*** Opening EXTRACTED TEXT ***

Do my audio or video files get uploaded to a server?
No. Every conversion on this page runs inside your browser using client-side processing. Your files never leave your device. This is different from services like Zamzar, CloudConvert, and Convertio, which upload your files to their servers before converting. You can verify the browser-based processing by watching your network traffic during any conversion.
How do I extract audio from a video file?
Use the Video to MP3 converter. Upload your video file (MP4, AVI, MOV, or other supported formats), and the tool extracts and delivers the audio track as an MP3 file. No video editing software is needed.
What is the difference between MP3, WAV, and FLAC?
MP3 is lossy — it removes some audio data to keep file sizes small, making it ideal for sharing and maximum device compatibility. WAV is uncompressed — it preserves every detail of the recording at the cost of large file sizes, making it the standard for professional editing and production. FLAC is losslessly compressed — it keeps all audio quality at about 50–60% smaller than WAV, making it ideal for archiving and high-quality listening. Convert to MP3 for distribution and compatibility; keep WAV or FLAC for anything that needs editing or archival.

*** Closing EXTRACTED TEXT ***
*** Opening RECORDS SUPPLIED ***

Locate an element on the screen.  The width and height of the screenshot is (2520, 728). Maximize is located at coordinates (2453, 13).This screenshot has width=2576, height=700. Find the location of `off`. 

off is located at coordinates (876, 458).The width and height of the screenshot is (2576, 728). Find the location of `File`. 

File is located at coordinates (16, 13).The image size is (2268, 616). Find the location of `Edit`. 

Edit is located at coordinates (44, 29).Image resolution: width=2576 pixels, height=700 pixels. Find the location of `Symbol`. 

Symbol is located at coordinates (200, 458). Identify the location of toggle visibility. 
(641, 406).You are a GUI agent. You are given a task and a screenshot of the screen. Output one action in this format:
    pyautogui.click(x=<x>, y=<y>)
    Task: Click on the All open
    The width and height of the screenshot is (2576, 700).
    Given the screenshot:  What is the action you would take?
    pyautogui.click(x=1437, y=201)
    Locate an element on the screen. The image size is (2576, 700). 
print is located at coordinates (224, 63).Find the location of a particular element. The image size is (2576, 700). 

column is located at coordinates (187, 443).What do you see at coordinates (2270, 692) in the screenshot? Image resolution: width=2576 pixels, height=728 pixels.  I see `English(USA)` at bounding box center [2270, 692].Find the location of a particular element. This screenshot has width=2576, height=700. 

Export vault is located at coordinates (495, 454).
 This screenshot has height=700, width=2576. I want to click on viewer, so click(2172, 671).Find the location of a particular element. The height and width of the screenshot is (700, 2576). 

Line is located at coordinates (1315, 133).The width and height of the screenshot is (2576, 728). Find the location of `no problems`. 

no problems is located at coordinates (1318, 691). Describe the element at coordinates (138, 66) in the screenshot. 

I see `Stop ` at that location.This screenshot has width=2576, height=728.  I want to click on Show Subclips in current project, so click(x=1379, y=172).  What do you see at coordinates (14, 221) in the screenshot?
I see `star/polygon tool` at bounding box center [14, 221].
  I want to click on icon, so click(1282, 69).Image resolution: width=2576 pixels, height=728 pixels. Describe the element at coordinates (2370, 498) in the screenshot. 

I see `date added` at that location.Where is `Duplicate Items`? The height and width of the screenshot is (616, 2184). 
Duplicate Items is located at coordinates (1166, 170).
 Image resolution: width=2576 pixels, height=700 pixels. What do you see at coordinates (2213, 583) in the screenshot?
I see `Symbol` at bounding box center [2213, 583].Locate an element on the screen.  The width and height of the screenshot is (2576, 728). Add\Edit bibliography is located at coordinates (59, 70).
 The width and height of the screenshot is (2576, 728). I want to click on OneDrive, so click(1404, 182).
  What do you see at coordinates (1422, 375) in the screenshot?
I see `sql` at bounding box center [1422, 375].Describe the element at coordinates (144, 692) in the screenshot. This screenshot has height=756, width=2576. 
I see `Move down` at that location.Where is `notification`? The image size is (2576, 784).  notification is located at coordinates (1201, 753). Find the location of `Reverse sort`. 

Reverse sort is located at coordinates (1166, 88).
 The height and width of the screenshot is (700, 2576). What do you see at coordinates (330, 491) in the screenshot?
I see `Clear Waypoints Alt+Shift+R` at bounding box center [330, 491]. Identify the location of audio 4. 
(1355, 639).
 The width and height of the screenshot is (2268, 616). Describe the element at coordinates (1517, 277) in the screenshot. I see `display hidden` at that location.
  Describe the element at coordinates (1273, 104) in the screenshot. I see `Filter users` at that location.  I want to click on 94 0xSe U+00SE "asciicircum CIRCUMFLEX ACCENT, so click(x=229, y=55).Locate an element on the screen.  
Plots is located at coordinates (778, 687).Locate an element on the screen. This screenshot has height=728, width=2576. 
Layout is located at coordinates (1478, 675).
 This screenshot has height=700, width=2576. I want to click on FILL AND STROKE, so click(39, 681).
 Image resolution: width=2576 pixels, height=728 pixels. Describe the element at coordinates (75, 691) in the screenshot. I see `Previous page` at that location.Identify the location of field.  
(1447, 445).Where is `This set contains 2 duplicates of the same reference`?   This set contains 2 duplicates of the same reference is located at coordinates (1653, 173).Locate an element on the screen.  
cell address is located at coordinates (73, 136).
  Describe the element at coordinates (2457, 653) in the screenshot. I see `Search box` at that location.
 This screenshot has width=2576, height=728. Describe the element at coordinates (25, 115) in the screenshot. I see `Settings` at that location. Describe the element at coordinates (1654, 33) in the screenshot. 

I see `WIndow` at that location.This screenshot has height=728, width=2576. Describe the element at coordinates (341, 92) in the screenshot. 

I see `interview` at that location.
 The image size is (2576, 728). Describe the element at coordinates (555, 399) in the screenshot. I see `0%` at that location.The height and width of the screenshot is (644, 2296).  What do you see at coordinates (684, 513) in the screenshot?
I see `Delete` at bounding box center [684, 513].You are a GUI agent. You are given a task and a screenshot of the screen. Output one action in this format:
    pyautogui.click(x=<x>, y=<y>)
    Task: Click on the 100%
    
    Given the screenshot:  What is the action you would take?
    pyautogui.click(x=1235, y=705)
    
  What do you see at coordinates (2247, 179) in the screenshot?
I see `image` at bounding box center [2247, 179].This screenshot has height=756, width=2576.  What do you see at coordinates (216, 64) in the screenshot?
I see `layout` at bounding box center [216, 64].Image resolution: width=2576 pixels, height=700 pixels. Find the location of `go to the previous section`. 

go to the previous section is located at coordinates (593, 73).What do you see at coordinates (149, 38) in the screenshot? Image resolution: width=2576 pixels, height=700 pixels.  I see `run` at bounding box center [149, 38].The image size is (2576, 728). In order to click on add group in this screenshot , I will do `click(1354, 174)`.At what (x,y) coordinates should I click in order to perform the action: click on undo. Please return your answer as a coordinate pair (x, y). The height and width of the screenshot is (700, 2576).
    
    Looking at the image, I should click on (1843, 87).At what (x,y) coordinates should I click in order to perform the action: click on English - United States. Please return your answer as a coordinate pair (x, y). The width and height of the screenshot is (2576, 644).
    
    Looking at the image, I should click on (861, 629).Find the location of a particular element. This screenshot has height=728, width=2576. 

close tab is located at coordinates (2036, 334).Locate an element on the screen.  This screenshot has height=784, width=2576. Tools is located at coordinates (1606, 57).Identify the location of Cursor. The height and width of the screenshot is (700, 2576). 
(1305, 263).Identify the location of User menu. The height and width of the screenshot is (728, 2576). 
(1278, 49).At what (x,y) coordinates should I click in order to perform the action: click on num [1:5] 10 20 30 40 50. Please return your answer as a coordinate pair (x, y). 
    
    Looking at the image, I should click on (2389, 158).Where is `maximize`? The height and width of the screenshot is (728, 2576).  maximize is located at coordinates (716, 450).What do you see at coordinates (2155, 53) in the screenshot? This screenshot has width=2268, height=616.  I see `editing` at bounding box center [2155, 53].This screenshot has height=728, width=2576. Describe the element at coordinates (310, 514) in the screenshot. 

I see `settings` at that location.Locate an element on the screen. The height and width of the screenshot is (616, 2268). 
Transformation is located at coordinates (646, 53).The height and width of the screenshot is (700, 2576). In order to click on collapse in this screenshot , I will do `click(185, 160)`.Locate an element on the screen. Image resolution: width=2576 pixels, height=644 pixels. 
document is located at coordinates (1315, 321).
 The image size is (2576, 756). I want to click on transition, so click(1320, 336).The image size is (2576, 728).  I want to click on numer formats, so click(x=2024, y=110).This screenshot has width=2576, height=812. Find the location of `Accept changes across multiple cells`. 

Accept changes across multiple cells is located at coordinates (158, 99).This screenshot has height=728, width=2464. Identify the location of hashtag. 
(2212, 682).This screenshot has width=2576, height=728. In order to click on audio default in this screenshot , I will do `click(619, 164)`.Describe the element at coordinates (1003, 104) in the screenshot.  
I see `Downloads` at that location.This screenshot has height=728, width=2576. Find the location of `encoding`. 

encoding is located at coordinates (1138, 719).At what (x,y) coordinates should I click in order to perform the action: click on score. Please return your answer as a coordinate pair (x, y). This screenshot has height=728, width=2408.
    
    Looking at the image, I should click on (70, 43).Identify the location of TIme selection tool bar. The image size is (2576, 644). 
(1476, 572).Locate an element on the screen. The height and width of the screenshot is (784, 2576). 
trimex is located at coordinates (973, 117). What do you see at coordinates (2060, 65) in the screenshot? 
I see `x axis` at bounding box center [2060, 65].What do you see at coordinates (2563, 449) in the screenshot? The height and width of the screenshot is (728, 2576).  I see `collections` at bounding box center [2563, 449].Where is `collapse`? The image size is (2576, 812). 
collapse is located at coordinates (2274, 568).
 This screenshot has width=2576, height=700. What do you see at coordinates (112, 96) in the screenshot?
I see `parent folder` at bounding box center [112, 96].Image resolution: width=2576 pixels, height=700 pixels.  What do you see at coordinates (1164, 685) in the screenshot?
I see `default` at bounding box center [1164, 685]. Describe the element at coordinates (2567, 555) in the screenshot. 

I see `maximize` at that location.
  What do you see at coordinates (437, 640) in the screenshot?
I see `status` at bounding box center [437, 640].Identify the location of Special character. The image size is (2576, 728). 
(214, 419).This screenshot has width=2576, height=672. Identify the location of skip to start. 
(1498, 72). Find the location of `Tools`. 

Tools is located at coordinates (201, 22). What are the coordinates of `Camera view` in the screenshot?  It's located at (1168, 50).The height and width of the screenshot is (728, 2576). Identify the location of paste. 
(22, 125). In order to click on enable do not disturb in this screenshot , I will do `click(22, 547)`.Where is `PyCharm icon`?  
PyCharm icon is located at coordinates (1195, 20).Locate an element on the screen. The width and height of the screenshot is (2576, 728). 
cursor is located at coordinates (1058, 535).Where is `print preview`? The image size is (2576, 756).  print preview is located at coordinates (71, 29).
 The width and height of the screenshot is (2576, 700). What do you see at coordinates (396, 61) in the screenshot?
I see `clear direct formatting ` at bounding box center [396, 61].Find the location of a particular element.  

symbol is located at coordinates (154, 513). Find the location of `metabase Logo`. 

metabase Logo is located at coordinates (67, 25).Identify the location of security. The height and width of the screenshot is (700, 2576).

*** Closing RECORDS SUPPLIED ***

*WORK INSTRUCTIONS*:
(1) Translate this sentence from the file conversion FAQ into Spanish: "Your files never leave your device."
(2) Based on the file conversion FAQ, explain in one to three sentences why WAV is the standard for professional editing and production.
(3) Output the part of the file conversion FAQ starting with "MP3 is lossy" and going on through "editing or archival.".
You won't need the data.

*EXPECTED RESULTS*:
(1) Tus archivos nunca salen de tu dispositivo.

(2) WAV is uncompressed, so it preserves every detail of the recording. That is why it serves as the standard for professional editing and production, even though its files are large.

(3)
MP3 is lossy — it removes some audio data to keep file sizes small, making it ideal for sharing and maximum device compatibility. WAV is uncompressed — it preserves every detail of the recording at the cost of large file sizes, making it the standard for professional editing and production. FLAC is losslessly compressed — it keeps all audio quality at about 50–60% smaller than WAV, making it ideal for archiving and high-quality listening. Convert to MP3 for distribution and compatibility; keep WAV or FLAC for anything that needs editing or archival.